In my minhag (and I believe it's minhag Ashkenaz), unmarried men do not wear a Talis Gadol (only a Talis Katan).
Why is this so?
In D'varim 22, the pasuk commanding placement of tzitziyos on 4-cornered garments immediately precedes the pasuk describing/commanding getting married. The juxtaposition gave rise to the minhag of simultanaizing these two acts.
Extracting instructive meaning from the juxtaposition of two verses is universally acceptable as a method of interpretation only in D'varim. The example used by the g'mara to prove this includes one of the aforementioned p'sukim. In this issue of Yeshivat Har Etzion's Daf Kesher, the topic is addressed. Its mention is attributed to the Sefer Hamanhig, on whom the Mishna B'rura asks exactly @jake's question in the comment below: How could it be that a mitzva from the Torah is pushed off beyond the age of bar mitzva?
It is suggested that although an interesting symbolic connection exists between wrapping oneself in a talis and protecting one's wife or imitating God's ways, citing the pasuk is intended to be a postfix hint and not an ab initio source.
(Also see this Satmar publication for extensive treatment of the same question: פרי תמרים)
The B'nei Yissachar says that kabalistically, a Talit Gadol draws down an Or Makif (Transcendent Light). This can only be drawn down when a person is joyful (with Simcha Shel Mitzvah).

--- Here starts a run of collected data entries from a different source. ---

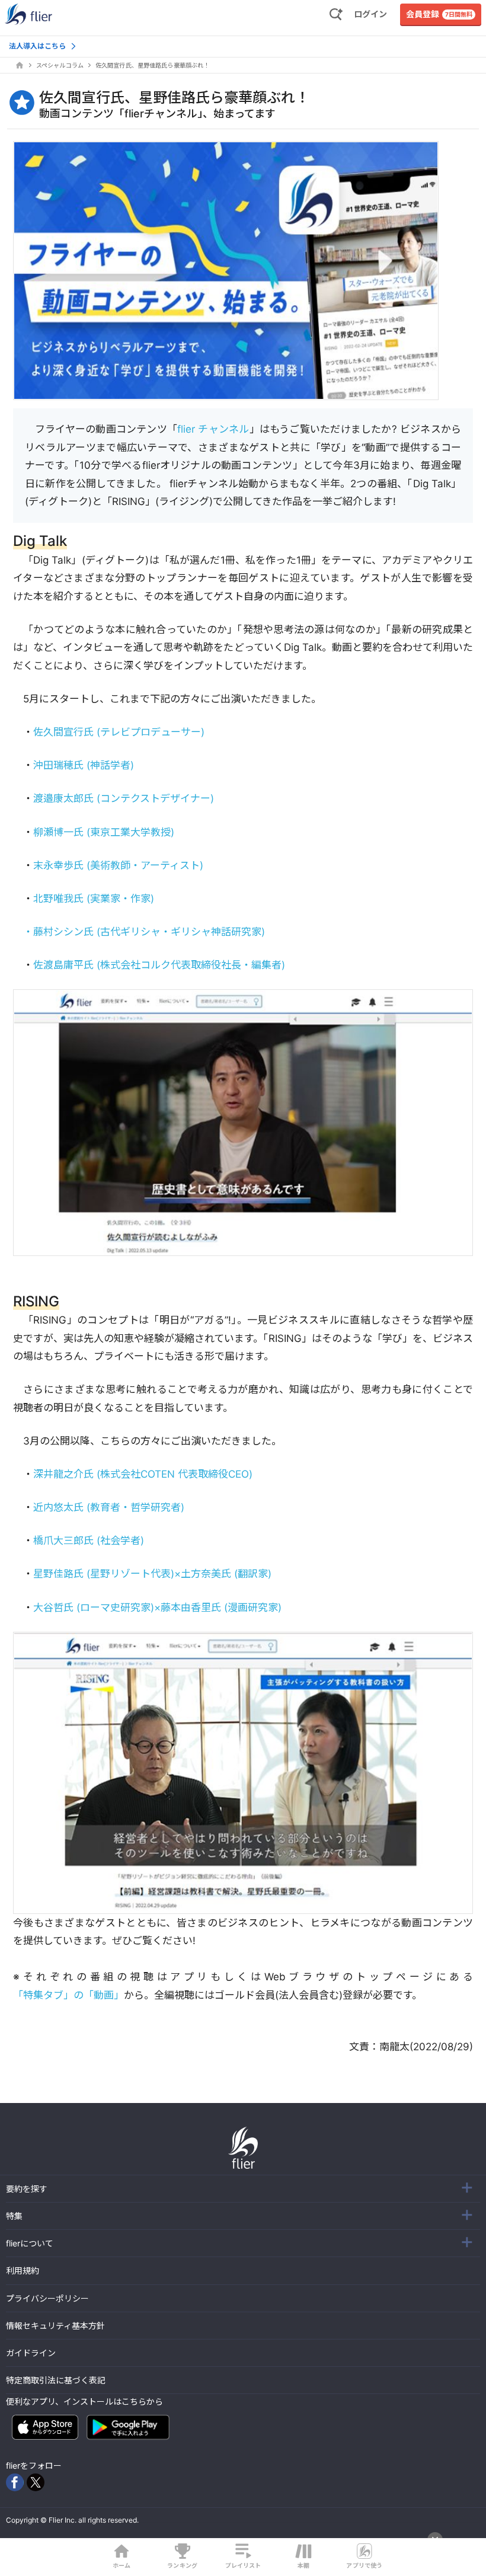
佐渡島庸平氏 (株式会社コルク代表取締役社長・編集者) (159, 965)
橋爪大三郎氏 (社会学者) (88, 1540)
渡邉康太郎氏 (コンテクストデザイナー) (123, 798)
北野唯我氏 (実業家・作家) (93, 899)
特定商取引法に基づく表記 (55, 2380)
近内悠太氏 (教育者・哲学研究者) (108, 1507)
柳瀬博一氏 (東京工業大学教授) (103, 832)
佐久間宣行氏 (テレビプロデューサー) (118, 732)
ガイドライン (31, 2353)
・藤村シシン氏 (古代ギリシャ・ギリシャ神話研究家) (144, 932)
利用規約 (22, 2270)
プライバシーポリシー (47, 2298)
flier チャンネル (213, 429)
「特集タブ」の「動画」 (68, 1995)
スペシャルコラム (60, 65)
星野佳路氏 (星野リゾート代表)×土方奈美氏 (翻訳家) (152, 1574)
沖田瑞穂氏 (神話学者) (83, 765)
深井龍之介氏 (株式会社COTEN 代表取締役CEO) (142, 1474)
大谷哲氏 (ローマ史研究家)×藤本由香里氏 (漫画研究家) (157, 1607)
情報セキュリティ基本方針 (55, 2326)
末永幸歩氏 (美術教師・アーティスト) (118, 865)
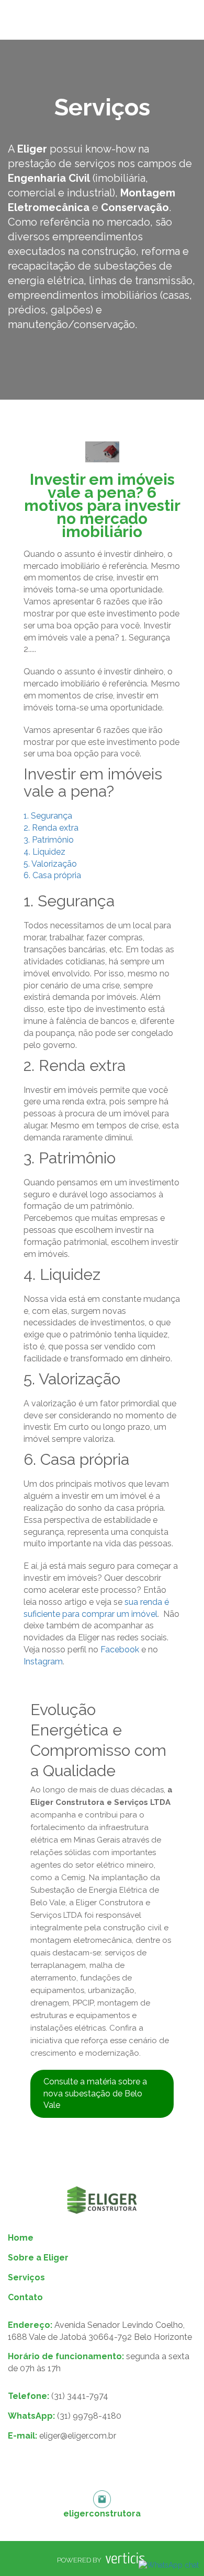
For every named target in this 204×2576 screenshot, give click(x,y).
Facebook (119, 1649)
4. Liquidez (44, 852)
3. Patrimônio (49, 840)
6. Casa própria (52, 875)
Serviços (26, 2277)
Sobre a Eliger (38, 2258)
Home (20, 2238)
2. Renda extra (51, 828)
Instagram (43, 1661)
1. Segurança (48, 816)
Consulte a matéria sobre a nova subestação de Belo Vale (95, 2094)
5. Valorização (50, 864)
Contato (25, 2297)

Since the Gemara says (Yevamot 62B) "A man without a wife lives without joy", and (Shabbos 152A) "The joy of the heart is a woman" an unmarried person does not wear a Talit Gadol.

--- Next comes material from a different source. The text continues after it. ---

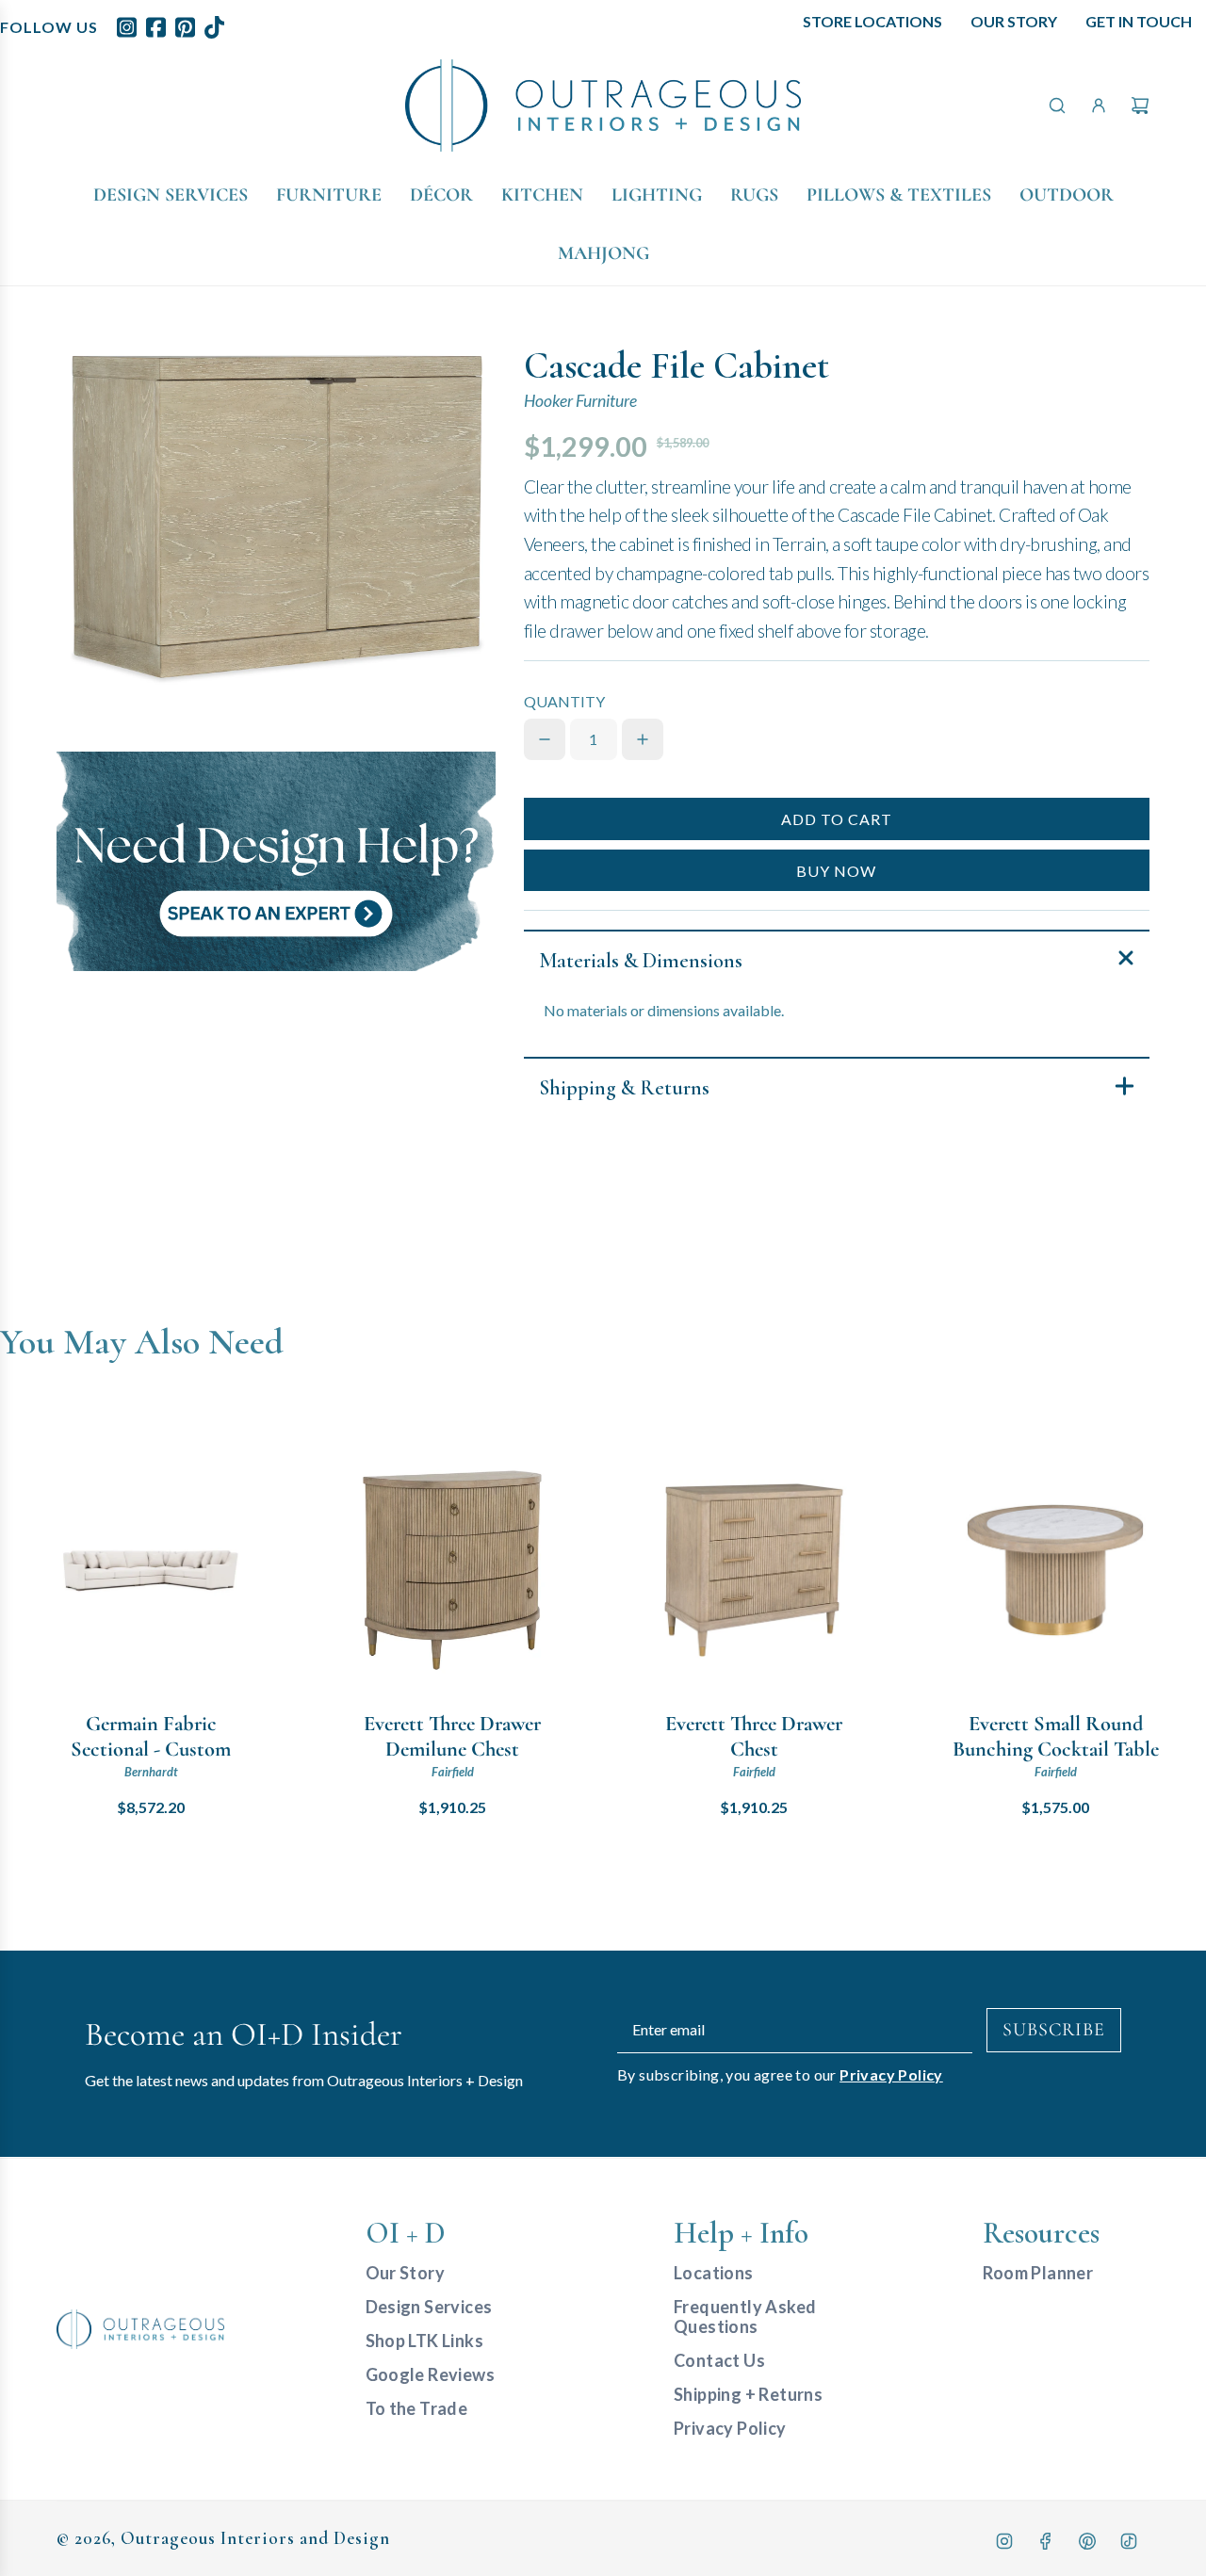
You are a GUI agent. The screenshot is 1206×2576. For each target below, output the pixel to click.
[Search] (1057, 105)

(I found this in "Tzitzit - Halacha Lema'aseh")
There is no chiyuv to wear Tzitzis unless you are wearing a 4-cornered garment. That used to be what they wore in bavel, but over time the style of clothing changed. It became customary to specifically put on a 4-cornered garment so as to get the mitzvah of Tzitzis. It seems that the custom to wear a large 4-cornered garment was only adopted by married people, perhaps due to financial reasons.
Note that German-Jews do wear Tallesim before marriage, and I think R'Hershel Schachter also thinks its a good idea.